Politique économique

Moody’s maintient sa note sur la Côte d’Ivoire

| Par Jeune Afrique
Daniel Kablan Duncan, le Premier ministre ivoirien à Paris le 17 mai. A sa droite Pierre Laporte, directeur de la Banque mondiale en Côte d’Ivoire.

Daniel Kablan Duncan, le Premier ministre ivoirien à Paris le 17 mai. A sa droite Pierre Laporte, directeur de la Banque mondiale en Côte d'Ivoire. © Vincent Fournier

L’agence de notation financière a conservé jeudi la note Ba3 qu’elle avait attribuée en novembre 2015 au pays Afrique de l’Ouest. La perspective est stable.

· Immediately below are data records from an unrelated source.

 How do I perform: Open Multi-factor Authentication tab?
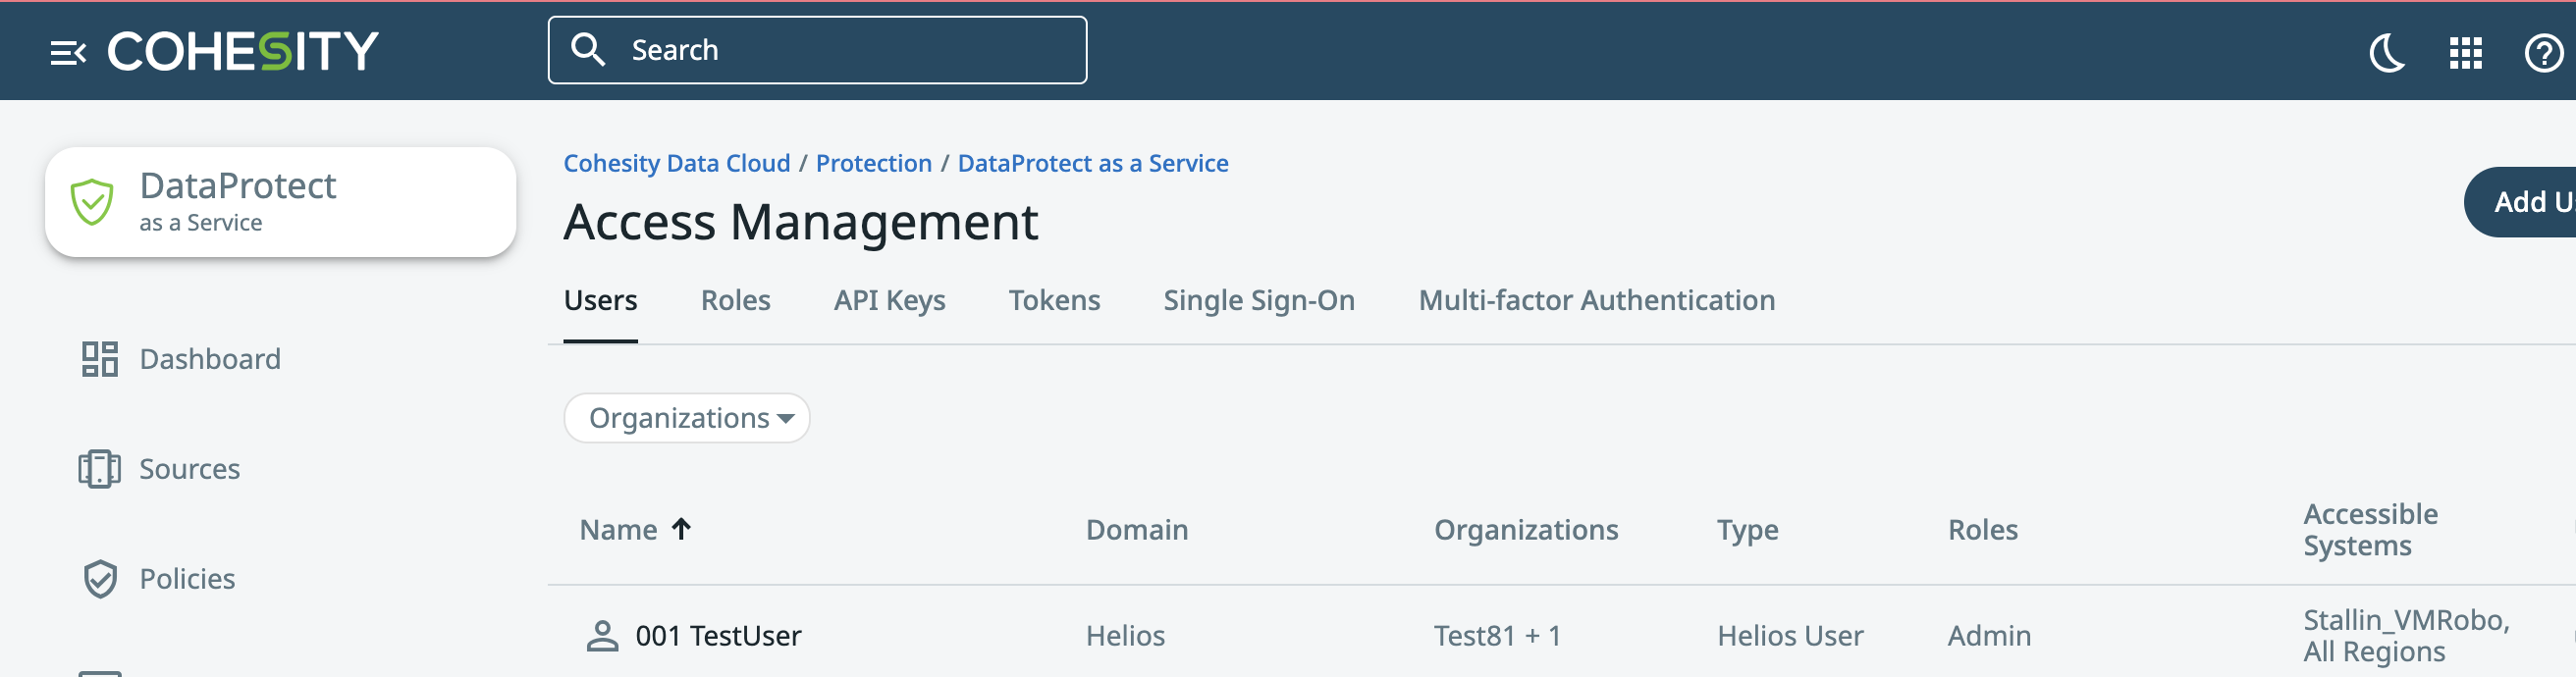1596,300
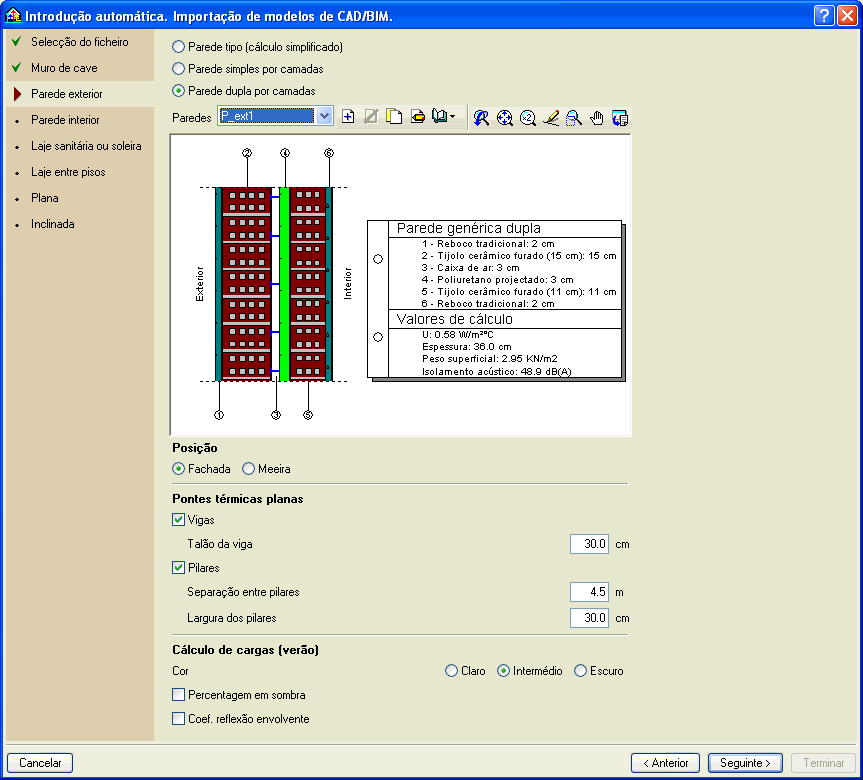Click the Cancelar button
This screenshot has width=863, height=780.
40,763
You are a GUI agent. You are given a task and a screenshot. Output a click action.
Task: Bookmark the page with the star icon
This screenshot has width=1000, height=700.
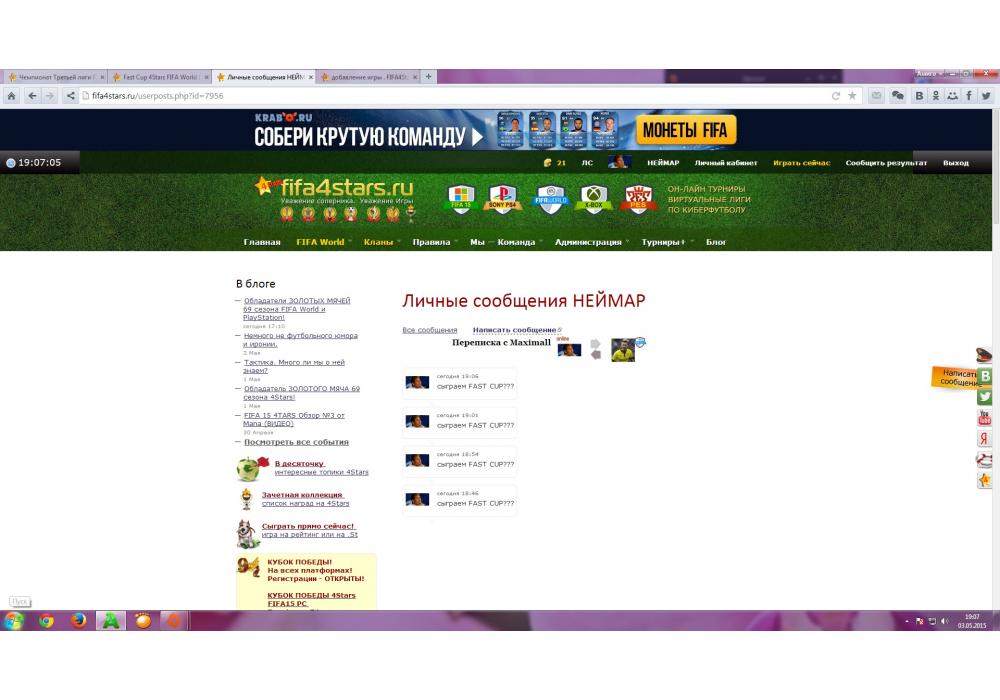click(852, 96)
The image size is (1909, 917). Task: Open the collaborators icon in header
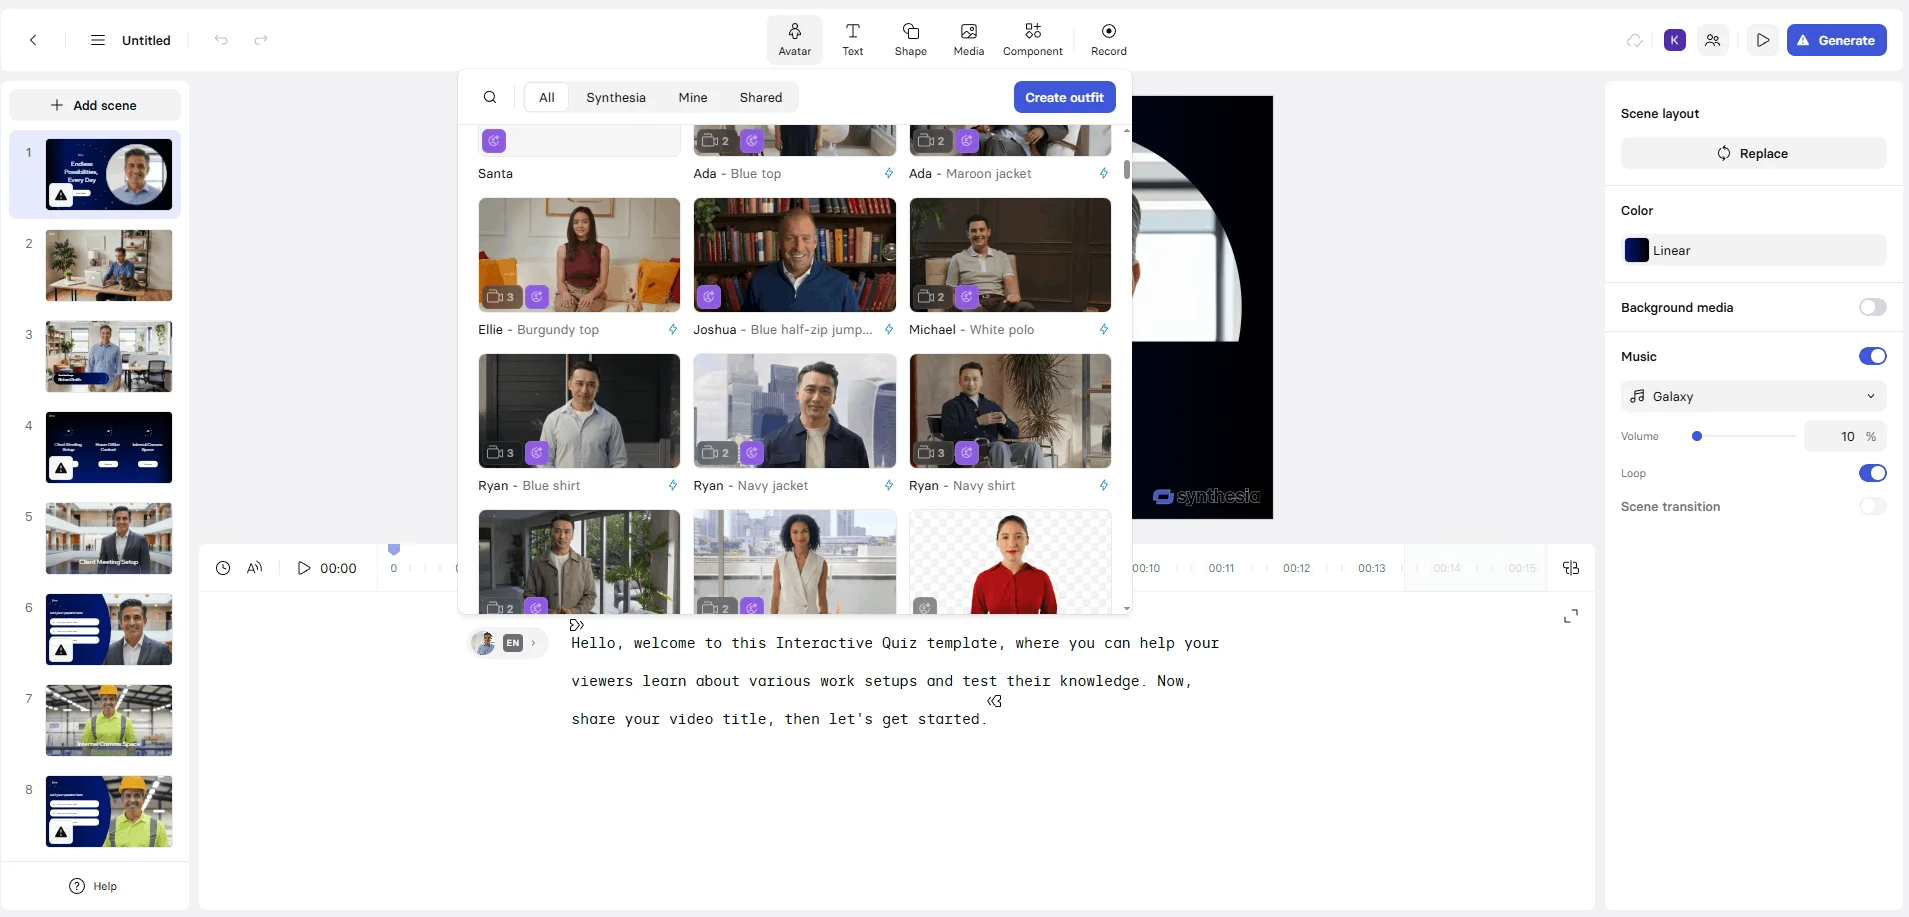1713,40
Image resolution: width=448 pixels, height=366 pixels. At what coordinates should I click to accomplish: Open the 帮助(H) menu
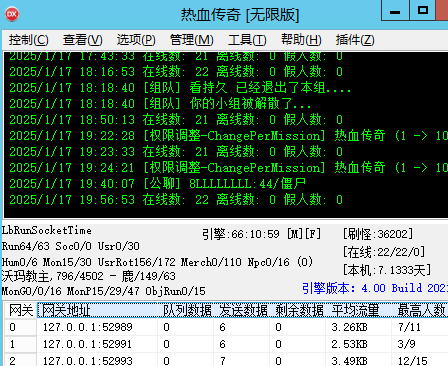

Forte croissance économique et stabilité politique après la réélection d’Alassane Ouattara font de la Côte d’Ivoire un bon élève des agences de notation financière. Dernier exemple en date jeudi 25 août : Moody’s a emboîté le pas à son homologue Fitch, qui avait déjà conservé sa propre évaluation en juin.

Alors qu’en mai elle avait sanctionné l’Angola et le Nigeria, mais aussi le Gabon et le Congo-Brazzaville, dont les économies sont grevées par les cours du pétrole, Moody’s demeure confiante dans les perspectives de forte croissance du pays (+8,5% attendus en 2016). D’autant plus qu’elles ont été affermies par un solide tour de table des bailleurs de fonds en mai à Paris.

Diversification

Autre signe encourageant, la diversification progressive des secteurs d’activité qu’a entrepris la Côte d’Ivoire, au-delà de ses filières cacao et café qui « demeurent les plus avancées tant en termes de valeur que de volume », écrit Moody’s dans sa revue annuelle. Ainsi si « le secteur agricole comptait pour 70% du PIB et 90% des revenus de l’État dans les années 1960, il représente aujourd’hui 28% du PIB et 10 à 15% des revenus de l’État », se félicite l’agence.

Elle prédit ainsi une accélération des secteurs miniers ou des hydrocarbures. Dans ce dernier secteur, le pays a fait connaître son intention de doubler sa production, avec l’objectif d’atteindre 200 000 BOE (barils équivalent pétrole) en 2020. 

Les seuls points noirs relevés par l’agence portent notamment sur le haut niveau d’investissements publics requis par la modernisation des infrastructures — à l’instar du plan de développement des routes approuvé début août — et une gouvernance institutionnelle jugée encore faible.